# [EXTRAIT]
□ □ □ □
Radio France : les raisons de la grève

Radio France étant paralysé de puis le 19 mars, le premier ministre a appelé M. Gallet, le président directeur général du groupe à « assumer ses responsabilités ». 

C’est une première dans l’histoire du groupe, Radio France a adopté un budget déficitaire de 21,3 millions d’euros en fin janvier. 60% du budget du groupe est réservé à la masse salariale, les employés pourrait être les premiers visés par les coupes.

Des préavis de grève illimitée ont été déposé par cinq des syndicats du groupe publique : la Confédération Française Démocratique du Travail (CFDT), la Confédération Générale du Travail (CGT), l’Union Syndicale Solidaires (SUD), le Syndicat National Force Ouvrière de la Radio et de la Télévision (SNFORT) et l’Union Nationale des Syndicats Autonomes (UNSA). Ils portent sur le maintien des « formations musicales », l’arrêt des « externalisations » de certaines activités, « le maintien des effectifs » et « l’abandon de la réforme des modes de production ».

Ne se retrouvant pas dans les préavis déposés par les autres syndicats, le Syndicat National des Journalistes (SNJ) n’a pas pris part à cette grève mais à exprimé ses inquiétudes par rapport au financement du groupe.
□ □ □ □
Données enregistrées
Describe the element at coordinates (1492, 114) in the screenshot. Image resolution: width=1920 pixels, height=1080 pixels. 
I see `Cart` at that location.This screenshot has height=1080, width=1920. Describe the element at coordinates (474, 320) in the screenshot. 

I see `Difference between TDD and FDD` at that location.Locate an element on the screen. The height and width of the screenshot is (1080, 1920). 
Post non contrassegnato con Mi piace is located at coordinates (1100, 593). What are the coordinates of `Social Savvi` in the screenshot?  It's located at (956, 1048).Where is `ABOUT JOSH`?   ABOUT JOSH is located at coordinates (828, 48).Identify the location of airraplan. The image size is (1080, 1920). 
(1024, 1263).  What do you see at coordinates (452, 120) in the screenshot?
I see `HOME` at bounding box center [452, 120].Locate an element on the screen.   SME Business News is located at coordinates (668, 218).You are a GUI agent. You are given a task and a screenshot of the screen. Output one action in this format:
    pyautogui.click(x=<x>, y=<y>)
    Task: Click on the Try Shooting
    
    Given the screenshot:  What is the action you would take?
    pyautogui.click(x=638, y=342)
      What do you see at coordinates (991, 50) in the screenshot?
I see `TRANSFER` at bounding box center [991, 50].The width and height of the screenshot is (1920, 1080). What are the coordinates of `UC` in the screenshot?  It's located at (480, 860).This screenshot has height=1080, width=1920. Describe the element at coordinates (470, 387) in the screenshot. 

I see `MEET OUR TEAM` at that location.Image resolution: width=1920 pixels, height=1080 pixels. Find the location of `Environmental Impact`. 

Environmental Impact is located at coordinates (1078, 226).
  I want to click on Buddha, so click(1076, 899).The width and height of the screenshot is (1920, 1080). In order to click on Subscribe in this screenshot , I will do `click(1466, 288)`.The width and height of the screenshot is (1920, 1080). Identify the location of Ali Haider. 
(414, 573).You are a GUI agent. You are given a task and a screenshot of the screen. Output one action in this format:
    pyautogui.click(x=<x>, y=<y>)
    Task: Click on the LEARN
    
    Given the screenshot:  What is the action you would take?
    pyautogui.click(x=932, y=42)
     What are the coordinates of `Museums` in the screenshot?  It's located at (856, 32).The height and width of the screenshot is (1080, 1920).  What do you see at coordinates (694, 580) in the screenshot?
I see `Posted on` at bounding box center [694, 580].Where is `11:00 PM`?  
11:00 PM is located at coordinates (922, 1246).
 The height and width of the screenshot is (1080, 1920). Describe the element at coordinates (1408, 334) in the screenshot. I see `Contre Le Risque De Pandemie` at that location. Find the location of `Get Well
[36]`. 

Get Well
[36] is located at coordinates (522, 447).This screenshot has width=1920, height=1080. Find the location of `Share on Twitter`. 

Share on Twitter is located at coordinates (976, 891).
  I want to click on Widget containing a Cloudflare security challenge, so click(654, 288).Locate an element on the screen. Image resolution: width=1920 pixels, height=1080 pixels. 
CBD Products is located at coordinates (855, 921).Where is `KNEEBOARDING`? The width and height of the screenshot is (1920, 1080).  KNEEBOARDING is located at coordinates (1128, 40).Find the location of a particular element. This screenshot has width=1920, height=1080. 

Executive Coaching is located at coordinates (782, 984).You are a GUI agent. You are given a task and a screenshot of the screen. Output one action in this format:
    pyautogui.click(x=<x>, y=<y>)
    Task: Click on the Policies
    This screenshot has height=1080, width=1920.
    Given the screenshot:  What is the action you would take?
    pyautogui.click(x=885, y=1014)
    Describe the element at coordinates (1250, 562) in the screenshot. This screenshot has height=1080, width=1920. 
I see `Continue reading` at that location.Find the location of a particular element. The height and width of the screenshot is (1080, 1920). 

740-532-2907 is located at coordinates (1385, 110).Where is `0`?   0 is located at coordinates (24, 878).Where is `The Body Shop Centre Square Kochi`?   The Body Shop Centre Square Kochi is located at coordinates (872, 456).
□ □ □ □
Recopiez mot pour mot le passage de l'article sur la grève à Radio France allant de « Des préavis de » jusqu'à « financement du groupe. ».

# [ESPACE DE RÉPONSE]
Des préavis de grève illimitée ont été déposé par cinq des syndicats du groupe publique : la Confédération Française Démocratique du Travail (CFDT), la Confédération Générale du Travail (CGT), l’Union Syndicale Solidaires (SUD), le Syndicat National Force Ouvrière de la Radio et de la Télévision (SNFORT) et l’Union Nationale des Syndicats Autonomes (UNSA). Ils portent sur le maintien des « formations musicales », l’arrêt des « externalisations » de certaines activités, « le maintien des effectifs » et « l’abandon de la réforme des modes de production ».

Ne se retrouvant pas dans les préavis déposés par les autres syndicats, le Syndicat National des Journalistes (SNJ) n’a pas pris part à cette grève mais à exprimé ses inquiétudes par rapport au financement du groupe.